■ WRITTEN REQUEST ■
Write out the records word for word, everything from the very start down to and including the line that contains "click(x=614, y=366)".

■ DATA PROVIDED ■
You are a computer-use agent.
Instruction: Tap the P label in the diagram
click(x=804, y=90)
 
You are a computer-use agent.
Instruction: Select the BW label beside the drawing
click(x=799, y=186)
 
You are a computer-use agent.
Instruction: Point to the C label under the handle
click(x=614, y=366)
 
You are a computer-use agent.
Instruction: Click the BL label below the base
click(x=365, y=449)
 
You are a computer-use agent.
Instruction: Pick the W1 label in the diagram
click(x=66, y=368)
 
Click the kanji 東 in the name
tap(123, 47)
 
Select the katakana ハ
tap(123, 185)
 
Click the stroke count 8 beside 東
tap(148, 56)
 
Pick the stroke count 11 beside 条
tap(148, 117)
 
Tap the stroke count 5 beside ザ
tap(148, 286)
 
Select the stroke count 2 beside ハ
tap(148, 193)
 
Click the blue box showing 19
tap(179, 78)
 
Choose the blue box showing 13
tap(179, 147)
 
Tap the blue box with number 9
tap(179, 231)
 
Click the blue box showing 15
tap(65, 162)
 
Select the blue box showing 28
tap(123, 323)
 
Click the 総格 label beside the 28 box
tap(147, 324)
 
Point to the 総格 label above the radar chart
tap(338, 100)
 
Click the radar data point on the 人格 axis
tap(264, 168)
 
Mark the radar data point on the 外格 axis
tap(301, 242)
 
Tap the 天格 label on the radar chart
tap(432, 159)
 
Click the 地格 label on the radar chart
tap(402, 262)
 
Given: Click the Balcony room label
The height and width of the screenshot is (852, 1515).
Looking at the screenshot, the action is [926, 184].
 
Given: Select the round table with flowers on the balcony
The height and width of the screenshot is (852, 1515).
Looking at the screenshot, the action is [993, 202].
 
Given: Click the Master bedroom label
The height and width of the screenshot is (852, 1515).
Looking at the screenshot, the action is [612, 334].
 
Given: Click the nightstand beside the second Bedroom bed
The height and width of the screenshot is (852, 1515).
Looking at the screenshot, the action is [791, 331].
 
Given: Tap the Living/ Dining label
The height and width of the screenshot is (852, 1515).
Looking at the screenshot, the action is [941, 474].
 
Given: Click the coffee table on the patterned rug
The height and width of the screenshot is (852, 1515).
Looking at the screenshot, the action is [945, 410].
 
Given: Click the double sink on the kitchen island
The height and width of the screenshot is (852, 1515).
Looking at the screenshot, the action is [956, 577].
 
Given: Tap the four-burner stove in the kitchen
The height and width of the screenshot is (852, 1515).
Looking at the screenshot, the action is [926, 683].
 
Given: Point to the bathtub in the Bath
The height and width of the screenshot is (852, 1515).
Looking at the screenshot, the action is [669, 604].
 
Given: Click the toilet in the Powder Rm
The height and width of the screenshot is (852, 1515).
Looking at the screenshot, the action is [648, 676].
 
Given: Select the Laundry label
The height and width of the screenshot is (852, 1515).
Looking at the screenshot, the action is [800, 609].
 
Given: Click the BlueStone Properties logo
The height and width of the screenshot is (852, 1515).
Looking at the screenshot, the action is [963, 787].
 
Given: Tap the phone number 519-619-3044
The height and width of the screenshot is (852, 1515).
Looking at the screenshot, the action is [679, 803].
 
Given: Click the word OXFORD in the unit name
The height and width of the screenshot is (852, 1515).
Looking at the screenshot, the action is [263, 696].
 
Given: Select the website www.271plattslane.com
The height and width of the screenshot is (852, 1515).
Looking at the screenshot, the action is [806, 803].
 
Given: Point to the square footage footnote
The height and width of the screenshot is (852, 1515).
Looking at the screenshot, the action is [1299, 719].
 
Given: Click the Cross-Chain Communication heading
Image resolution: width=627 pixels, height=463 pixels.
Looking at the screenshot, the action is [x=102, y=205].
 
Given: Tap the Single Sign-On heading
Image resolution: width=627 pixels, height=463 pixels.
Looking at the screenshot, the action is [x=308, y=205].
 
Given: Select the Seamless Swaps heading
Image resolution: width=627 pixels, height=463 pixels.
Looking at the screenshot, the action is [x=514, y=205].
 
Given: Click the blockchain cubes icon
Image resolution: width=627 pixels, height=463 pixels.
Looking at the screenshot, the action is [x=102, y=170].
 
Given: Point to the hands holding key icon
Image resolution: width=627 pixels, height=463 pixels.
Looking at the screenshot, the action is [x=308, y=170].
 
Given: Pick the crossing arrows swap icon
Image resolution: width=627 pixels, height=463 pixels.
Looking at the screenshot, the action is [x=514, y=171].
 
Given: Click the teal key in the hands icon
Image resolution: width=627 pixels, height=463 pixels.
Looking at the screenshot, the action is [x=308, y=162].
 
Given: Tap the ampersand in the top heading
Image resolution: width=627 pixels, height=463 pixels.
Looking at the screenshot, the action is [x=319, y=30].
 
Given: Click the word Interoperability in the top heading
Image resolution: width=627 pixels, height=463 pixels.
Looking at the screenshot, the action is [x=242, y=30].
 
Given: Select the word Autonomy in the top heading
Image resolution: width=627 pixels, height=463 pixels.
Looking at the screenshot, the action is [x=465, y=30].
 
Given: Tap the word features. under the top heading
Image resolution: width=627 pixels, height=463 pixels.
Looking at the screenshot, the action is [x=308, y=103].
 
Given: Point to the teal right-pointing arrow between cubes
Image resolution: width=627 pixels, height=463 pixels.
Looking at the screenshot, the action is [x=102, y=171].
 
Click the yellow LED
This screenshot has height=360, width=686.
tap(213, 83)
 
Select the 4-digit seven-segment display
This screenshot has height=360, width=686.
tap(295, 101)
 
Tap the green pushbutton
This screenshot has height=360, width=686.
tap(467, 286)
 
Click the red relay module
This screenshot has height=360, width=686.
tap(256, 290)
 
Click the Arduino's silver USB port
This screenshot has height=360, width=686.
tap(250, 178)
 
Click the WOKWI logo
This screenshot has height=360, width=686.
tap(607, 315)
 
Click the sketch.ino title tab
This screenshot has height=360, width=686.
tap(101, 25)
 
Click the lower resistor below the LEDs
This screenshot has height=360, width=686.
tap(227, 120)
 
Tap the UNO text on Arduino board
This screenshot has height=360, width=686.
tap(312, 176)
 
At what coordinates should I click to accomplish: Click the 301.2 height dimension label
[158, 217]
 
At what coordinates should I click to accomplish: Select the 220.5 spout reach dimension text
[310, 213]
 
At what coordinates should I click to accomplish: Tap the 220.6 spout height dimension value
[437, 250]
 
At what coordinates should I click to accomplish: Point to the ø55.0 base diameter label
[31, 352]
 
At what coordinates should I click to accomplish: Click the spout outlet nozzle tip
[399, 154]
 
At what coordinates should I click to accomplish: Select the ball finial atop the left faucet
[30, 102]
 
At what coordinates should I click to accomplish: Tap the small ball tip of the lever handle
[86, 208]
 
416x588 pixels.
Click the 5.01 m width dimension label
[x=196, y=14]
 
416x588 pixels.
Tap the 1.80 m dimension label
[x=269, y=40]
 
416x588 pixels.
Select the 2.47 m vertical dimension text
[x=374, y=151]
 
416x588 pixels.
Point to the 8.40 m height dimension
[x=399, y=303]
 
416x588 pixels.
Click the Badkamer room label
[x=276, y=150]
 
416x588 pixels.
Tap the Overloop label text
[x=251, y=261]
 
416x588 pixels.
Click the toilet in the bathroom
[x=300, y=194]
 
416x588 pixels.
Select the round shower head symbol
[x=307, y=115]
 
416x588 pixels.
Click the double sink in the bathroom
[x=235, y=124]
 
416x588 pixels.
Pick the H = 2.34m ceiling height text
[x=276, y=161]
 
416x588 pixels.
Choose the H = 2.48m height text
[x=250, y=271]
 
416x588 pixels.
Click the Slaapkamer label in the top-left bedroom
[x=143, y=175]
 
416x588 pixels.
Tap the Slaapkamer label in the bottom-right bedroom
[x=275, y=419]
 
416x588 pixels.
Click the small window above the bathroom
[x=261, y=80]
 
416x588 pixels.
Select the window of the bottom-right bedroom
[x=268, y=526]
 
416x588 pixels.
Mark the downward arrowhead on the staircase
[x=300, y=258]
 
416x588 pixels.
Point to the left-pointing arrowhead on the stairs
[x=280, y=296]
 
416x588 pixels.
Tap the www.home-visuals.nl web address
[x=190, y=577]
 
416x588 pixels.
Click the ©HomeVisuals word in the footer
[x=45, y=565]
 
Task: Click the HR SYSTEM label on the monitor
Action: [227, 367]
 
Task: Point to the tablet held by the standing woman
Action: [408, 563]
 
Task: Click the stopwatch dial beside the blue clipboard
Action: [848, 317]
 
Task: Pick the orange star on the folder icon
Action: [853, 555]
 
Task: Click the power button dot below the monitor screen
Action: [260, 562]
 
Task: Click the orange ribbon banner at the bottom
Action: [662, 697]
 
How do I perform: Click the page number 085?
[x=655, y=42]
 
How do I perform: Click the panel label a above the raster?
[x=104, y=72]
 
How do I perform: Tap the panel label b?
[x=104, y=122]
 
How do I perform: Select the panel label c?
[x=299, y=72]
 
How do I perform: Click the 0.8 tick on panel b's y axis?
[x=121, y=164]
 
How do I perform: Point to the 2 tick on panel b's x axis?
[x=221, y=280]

■ OUTPUT ■
You are a computer-use agent.
Instruction: Tap the P label in the diagram
click(x=804, y=90)
 
You are a computer-use agent.
Instruction: Select the BW label beside the drawing
click(x=799, y=186)
 
You are a computer-use agent.
Instruction: Point to the C label under the handle
click(x=614, y=366)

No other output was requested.